Selon Aristote le rôle propre du poète «n'est pas de dire ce qui est réellement arrivé, mais de dire ce qui pourrait arriver selon la vraisemblance ou selon la nécessité.» (Poétique 9).

La Brûlante rumeur de la mer , le tout nouveau recueil de notre poète national Tahar Békri, est une parfaite illustration de cette célèbre définition. Hymne entièrement dédié à la mer nourricière, il est aussi une interrogation inquiète sur le devenir de cette richesse commune, une interpellation et un appel angoissant à la conscience de chacun.

Les poèmes concernent d'abord la mer Méditerranée, cela s'entend, puisque le poète est né sur ses rivages, à Gabès, et que le plus long poème dans ce recueil s'intitule 'Golfe de Gabès'. Mais l'océan n'est pas oublié . 'Journal d'océan' est, lui aussi, un long poème que l'auteur dédie à Annick, sa femme, originaire de Doëlan, un petit port pittoresque au sud de la Bretagne.

La Presse a profité de la parution de ce recueil pour rencontrer Tahar Bekri. Nous espérons que ce long entretien, qui s'est déroulé à La Sorbonne, aura les mêmes répercussions positives que celui qu'il nous a accordé il y a plus de deux ans (cf : "L'homme qui a la lune dans la tête", La Presse du 18/02/02&25/02/02); nous espérons, également, qu'il aura, lui aussi, valeur de témoignage et qu'il contribuera à mieux comprendre non seulement l'ouvre, mais aussi l'homme. Précisons également que c'est avec la plus grande gentillesse que Tahar Bekri a accepté de répondre à cour ouvert à toutes nos questions.

Tous les poèmes de ce recueil ont pour sujet la même thématique, la mer ou l'océan. Le ton, d'une manière générale, est plutôt au pessimisme, voire à la désillusion et même à la souffrance. D'abord, voudriez-vous nous expliquer ce titre : 'La brûlante rumeur de la mer' ? Pourquoi avoir choisi ces termes 'rumeur' et surtout, 'brûlante' ?

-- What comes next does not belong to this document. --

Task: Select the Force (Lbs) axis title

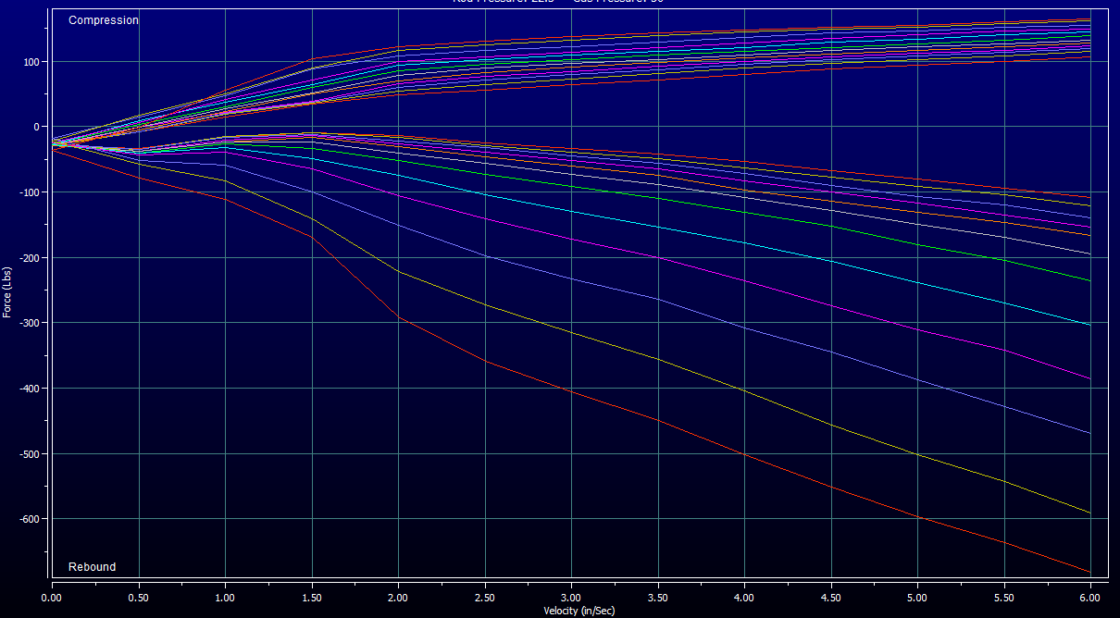Action: coord(8,289)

Ce titre est une métaphore sur pratiquement tout ce qui est profond dans l'être poétique et l'individu également : la brûlure dans la tourmente et non pas seulement dans la beauté de la mer elle-même; la rumeur dans le sens aussi de l'écho, aussi bien le souvenir que ce qui entoure aujourd'hui la mer, réelle et métaphorique, comme interpellation, comme questionnement et comme pensée. Bien entendu, l'actualité n'est pas exclue, mais la mer est ici au centre d'un journal poétique où chaque lieu, chaque moment, chaque instant, est évocateur d'émotions profondes, du moins tel que je voulais écrire ce recueil.

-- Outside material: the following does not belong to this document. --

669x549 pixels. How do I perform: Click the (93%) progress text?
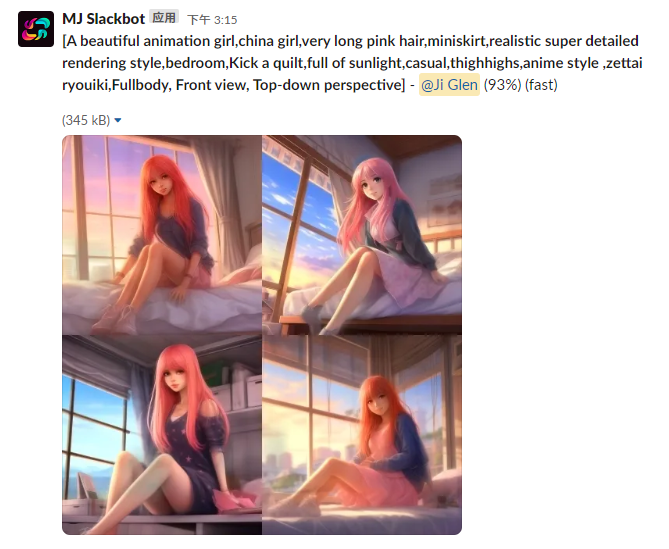click(x=502, y=84)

Le premier poème est intitulé ' Lisbonne, tombeau de Pessoa'. Fernando Pessoa est évidemment ce grand poète portugais du début du siècle dernier, connu notamment pour avoir écrit en portugais et en anglais, mais pour avoir aussi créé trois hétéronymes, trois identités littéraires différentes afin de souligner la complexité de sa personnalité, lui dont le nom en portugais signifie 'personne'. Peut-on en dire autant sur vous ? Avez-vous des affinités avec ce poète ?

Ce poème, 'Lisbonne, tombeau de Pessoa', est une évocation de ce grand poète de la modernité, mais aussi de la mélancolie, de la fameuse 'saudade' portugaise . Je l'ai écrit après deux voyages au Portugal et surtout un séjour à Lisbonne ; se sont mêlés ainsi l'évocation de ce poète avec aussi le passé arabe de la ville, notamment la partie qui s'appelle Alfama, qui signifie, en réalité, El Hamma, la source chaude dans la ville; et, en me promenant dans les vieux quartiers de Lisbonne, je ne pouvais pas m'empêcher de traverser le passé ; mais également, vivant dans le présent du monde arabe et les liens avec le Portugal, pour moi, le tout passe par le souvenir des lectures de Pessoa et de son évocation de l'océan. Donc la mer est aussi la jonction avec le bassin méditerranéen, elle est aussi tumulte et remous puisque cette Méditerranée est un tumulte historique, un lien que les poètes ont essayé de rendre fraternel, amical.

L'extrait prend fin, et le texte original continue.